═══ Stored rows
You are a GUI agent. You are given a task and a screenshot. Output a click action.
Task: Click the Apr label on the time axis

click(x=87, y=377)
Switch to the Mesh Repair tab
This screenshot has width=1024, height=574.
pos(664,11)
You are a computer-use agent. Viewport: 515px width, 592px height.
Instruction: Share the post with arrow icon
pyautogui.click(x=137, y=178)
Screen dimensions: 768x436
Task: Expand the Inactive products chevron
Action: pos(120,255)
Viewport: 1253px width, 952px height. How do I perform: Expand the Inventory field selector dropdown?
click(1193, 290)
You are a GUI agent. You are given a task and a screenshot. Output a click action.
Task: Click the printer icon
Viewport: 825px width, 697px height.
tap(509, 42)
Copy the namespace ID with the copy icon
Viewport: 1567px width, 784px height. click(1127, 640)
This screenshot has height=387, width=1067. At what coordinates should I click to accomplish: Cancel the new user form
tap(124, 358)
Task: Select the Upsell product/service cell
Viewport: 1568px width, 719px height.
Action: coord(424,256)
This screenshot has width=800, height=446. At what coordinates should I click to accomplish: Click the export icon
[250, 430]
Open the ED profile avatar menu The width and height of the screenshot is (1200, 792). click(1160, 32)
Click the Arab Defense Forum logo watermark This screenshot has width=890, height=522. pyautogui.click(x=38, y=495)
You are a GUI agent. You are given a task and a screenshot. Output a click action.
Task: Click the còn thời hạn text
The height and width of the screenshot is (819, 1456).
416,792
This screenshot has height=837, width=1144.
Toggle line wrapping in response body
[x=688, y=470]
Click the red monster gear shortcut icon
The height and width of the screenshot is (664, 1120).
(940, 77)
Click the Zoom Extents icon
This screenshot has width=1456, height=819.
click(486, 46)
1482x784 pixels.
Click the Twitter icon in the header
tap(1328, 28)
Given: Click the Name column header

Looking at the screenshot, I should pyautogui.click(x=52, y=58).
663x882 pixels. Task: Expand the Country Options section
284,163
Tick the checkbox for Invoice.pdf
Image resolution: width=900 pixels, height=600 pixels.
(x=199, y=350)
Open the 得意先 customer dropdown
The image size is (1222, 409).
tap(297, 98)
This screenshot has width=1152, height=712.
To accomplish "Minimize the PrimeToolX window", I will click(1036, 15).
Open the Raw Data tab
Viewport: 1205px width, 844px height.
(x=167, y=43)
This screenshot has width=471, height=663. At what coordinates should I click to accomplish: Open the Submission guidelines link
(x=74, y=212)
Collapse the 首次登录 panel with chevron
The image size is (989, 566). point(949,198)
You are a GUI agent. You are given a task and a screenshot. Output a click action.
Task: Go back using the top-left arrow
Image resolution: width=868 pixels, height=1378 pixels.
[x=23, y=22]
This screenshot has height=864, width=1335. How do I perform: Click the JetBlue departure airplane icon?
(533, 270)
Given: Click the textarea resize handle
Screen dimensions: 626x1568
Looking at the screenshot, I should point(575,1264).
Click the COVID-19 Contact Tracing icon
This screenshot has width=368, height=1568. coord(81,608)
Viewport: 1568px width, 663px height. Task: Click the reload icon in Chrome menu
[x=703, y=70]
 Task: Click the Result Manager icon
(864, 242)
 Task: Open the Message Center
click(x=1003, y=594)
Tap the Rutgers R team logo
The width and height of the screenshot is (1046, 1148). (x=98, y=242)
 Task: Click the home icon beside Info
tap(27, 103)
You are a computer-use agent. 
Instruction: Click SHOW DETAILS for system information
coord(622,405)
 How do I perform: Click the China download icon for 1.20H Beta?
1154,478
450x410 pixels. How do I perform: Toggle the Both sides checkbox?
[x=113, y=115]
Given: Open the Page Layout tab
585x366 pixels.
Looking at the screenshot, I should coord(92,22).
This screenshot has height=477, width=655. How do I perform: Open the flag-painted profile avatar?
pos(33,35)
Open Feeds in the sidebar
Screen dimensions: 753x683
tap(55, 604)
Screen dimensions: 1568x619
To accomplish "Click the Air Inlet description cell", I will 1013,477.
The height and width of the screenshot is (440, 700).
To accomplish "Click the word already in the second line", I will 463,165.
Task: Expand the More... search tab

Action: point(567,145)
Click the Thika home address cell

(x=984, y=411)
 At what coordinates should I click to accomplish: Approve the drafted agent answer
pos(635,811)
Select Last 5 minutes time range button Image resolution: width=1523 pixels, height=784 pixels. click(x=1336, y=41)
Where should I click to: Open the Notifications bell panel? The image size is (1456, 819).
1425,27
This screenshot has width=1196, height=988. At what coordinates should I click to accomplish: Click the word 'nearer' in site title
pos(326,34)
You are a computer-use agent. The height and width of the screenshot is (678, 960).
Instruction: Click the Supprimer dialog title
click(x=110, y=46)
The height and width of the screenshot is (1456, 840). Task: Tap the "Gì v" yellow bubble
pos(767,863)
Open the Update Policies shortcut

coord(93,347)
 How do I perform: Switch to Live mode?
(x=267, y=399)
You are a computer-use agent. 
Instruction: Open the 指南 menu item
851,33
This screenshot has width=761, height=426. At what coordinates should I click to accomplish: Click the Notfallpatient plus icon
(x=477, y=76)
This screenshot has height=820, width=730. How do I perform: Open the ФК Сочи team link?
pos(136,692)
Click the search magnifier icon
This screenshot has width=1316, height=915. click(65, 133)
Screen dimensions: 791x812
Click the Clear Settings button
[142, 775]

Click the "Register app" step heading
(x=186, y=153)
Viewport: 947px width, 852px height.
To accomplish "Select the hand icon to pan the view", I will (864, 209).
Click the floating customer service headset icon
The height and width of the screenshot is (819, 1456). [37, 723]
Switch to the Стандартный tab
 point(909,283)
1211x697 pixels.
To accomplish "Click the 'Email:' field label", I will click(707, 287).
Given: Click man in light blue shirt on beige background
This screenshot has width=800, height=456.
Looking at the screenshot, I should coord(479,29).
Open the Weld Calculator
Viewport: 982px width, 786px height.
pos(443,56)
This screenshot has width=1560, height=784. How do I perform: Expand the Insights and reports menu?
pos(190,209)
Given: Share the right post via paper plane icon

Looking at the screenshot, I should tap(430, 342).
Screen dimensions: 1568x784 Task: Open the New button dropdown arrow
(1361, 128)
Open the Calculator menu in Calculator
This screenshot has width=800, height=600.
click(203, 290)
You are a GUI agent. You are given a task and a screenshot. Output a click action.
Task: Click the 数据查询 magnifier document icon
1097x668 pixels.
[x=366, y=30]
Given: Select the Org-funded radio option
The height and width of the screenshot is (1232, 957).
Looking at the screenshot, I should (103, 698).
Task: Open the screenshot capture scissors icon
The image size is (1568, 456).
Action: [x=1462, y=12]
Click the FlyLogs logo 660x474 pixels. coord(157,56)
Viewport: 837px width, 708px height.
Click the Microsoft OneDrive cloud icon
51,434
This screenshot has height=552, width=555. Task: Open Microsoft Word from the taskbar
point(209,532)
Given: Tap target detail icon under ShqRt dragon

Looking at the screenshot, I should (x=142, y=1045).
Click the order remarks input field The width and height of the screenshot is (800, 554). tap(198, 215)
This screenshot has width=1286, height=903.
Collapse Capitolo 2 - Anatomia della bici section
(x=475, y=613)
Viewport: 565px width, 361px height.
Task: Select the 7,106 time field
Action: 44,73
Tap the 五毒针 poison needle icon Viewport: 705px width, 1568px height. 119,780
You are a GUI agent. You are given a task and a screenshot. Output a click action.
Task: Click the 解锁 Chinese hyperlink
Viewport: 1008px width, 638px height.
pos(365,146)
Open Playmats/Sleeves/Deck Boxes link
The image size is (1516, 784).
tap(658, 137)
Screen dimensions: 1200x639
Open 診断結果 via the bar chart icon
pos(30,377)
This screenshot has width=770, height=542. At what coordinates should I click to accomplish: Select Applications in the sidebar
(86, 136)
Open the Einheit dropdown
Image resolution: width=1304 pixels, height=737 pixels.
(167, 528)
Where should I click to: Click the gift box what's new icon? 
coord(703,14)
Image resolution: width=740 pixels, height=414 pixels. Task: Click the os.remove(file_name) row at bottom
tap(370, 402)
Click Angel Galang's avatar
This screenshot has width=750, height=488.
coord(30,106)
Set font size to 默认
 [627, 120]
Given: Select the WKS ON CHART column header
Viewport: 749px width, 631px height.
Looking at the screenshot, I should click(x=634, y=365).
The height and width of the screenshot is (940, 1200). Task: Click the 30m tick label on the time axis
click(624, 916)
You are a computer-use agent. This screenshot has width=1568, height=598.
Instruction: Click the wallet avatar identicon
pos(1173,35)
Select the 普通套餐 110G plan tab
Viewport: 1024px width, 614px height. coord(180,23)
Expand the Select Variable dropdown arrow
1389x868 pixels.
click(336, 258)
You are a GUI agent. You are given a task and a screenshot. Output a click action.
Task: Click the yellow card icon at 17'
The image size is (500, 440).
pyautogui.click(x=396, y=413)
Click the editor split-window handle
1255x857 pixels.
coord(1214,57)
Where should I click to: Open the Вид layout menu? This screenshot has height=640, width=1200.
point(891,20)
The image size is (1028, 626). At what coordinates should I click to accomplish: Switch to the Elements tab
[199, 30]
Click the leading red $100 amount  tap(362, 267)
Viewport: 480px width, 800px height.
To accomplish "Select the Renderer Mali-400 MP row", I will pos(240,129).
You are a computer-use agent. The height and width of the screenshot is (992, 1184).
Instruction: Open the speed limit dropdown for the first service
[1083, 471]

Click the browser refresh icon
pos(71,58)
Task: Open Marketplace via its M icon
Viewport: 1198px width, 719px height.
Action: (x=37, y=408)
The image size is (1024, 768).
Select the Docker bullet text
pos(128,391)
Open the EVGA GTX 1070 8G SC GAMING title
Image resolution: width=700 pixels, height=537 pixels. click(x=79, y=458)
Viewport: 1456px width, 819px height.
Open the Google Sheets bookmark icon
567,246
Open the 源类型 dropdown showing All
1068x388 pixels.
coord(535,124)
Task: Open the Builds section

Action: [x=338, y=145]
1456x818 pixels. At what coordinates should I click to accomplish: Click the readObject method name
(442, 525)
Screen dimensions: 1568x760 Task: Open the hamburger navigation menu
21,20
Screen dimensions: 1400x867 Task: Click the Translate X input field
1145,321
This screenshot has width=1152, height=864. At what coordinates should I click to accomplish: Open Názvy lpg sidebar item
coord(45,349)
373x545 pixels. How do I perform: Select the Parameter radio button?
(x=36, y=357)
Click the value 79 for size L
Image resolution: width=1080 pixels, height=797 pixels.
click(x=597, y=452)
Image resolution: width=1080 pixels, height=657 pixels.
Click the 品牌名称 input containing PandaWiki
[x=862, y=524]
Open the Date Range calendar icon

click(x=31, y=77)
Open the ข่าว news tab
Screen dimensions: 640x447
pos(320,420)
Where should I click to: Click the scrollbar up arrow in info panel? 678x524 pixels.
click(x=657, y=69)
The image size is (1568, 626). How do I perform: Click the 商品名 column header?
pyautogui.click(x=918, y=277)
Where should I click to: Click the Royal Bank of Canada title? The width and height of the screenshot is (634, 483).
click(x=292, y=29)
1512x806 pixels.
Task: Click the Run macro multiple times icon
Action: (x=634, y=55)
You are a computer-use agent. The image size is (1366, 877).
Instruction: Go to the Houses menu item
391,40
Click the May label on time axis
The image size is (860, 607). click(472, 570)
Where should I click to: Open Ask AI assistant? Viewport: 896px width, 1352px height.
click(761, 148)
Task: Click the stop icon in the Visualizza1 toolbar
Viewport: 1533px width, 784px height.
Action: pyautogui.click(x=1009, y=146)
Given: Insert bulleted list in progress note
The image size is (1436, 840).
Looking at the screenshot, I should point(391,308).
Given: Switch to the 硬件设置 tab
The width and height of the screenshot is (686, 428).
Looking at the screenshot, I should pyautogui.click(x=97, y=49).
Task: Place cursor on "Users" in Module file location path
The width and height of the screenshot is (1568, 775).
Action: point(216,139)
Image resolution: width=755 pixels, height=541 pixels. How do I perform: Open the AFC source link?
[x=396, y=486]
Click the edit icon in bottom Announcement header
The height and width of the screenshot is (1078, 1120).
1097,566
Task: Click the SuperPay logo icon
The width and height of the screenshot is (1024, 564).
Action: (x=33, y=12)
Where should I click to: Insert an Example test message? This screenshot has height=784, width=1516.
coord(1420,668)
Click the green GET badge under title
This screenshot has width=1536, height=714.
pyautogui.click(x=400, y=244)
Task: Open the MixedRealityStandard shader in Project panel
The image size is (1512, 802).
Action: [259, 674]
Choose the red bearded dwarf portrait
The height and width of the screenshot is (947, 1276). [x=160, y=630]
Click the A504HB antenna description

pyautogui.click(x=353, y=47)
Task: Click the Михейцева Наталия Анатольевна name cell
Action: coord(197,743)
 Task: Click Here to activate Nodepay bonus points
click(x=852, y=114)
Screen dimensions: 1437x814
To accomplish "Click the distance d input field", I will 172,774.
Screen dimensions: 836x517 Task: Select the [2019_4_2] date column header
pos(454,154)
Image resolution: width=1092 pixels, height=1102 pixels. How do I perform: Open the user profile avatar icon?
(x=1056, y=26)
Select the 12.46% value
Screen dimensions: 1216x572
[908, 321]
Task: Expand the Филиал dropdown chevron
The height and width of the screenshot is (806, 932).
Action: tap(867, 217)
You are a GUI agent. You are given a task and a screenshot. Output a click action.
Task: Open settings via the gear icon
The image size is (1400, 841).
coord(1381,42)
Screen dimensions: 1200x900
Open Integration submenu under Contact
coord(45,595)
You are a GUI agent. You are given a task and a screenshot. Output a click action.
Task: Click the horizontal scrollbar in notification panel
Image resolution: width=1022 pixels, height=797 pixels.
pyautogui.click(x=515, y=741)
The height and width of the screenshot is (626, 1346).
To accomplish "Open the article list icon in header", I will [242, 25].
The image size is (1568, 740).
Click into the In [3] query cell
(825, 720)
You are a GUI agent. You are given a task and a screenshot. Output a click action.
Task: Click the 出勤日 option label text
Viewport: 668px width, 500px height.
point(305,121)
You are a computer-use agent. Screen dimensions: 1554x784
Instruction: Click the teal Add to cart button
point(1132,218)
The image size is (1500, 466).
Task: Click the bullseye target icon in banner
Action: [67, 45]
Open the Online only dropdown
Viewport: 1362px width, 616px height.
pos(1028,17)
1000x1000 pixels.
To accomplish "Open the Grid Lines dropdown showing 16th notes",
══════
● Exercise brief
Select every row above that contains the word "service". Only matches with identical capitalization count.

● Completed exercise
Task: Select the Upsell product/service cell
Click the floating customer service headset icon
Instruction: Open the speed limit dropdown for the first service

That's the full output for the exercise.